We’ve scanned the 40 print editions of RealTime’s first six years, making available online a fascinating record of a period of wildly intensive creativity, new and fervent preoccupations, humour and angry arts politics. And lots of great writing.
This is a brief introduction to those editions. You can turn to them when reading Virginia Baxter’s Making art in heavy weather: Indigenous performance 1994-2000 and Katerina Sakkas’ Highly charged connections: Visual arts 1994-2004. In each, editions and page numbers are clearly indicated. Look out for coming instalments of our archive overview series, including one on the art politics of the 1990s.
The PDFs of editions 1-40 (1994-2000) are each searchable and, significantly, preserve the look of the magazine. For a long time, we were limited to one-spot colour throughout, black and white photographs and ink that imprinted itself on readers’ hands. A plan to provide a pair of white gloves with each copy never came to fruition. You can read an account of the early years of RealTime that we penned for our 10th birthday, describing how we worked and detailing the staff and contributing editors so significant to RealTime’s growing reach in this period.
In some ways the early RealTime was quite different from the magazine of 2001-2017. Art in the period 1994-2000 was very fluid with cross-artform practices that had evolved in the 1980s becoming more prevalent.
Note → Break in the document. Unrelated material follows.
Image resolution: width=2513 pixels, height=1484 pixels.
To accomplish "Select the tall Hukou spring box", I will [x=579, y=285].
This was one of the principal reasons we established the magazine, to draw public attention to innovative emerging and established artists, although our second edition revealed tensions between older performance artists and younger contemporary performance makers at the Ivan Dougherty Gallery and The Performance Space’s 25 Years of Performance Art (RT2, p9-11) held in May 1994.
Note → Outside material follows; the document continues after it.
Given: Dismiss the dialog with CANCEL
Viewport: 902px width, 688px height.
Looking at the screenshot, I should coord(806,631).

In the spirit of the times RealTime content wasn’t initially divided into artform sections though we gradually succumbed under pressure from advertisers in particular, but without ever surrendering our focus on the interplay between practitioners and forms. In 1996 we formally brought film and media arts into the fold with our 12-page OnScreen supplement, though we had covered these regularly from our very first edition.
As well as previews and reviews there were epic editorials about contentious issues, copious listings and brief film, CD and book reviews. And there was humour from novelist Bernard Cohen and our back pages sports columns: Tee Off with the mysterious Vivienne Inch who viewed the world of arts politics through the eyes of a keen (alleged) golfer, and Tooth & Claw with Jack Rufus (a team of two arts scholars incisively applying art principles to football, soccer and cricket). We’ll soon run a selection of the best of Cohen, Tee Off and Tooth & Claw.
We hope you’ll enjoy browsing editions 1-40 whether you read them at the time or they’re a new experience of an era that seems to us now at RealTime even more diverse and spirited than we remembered.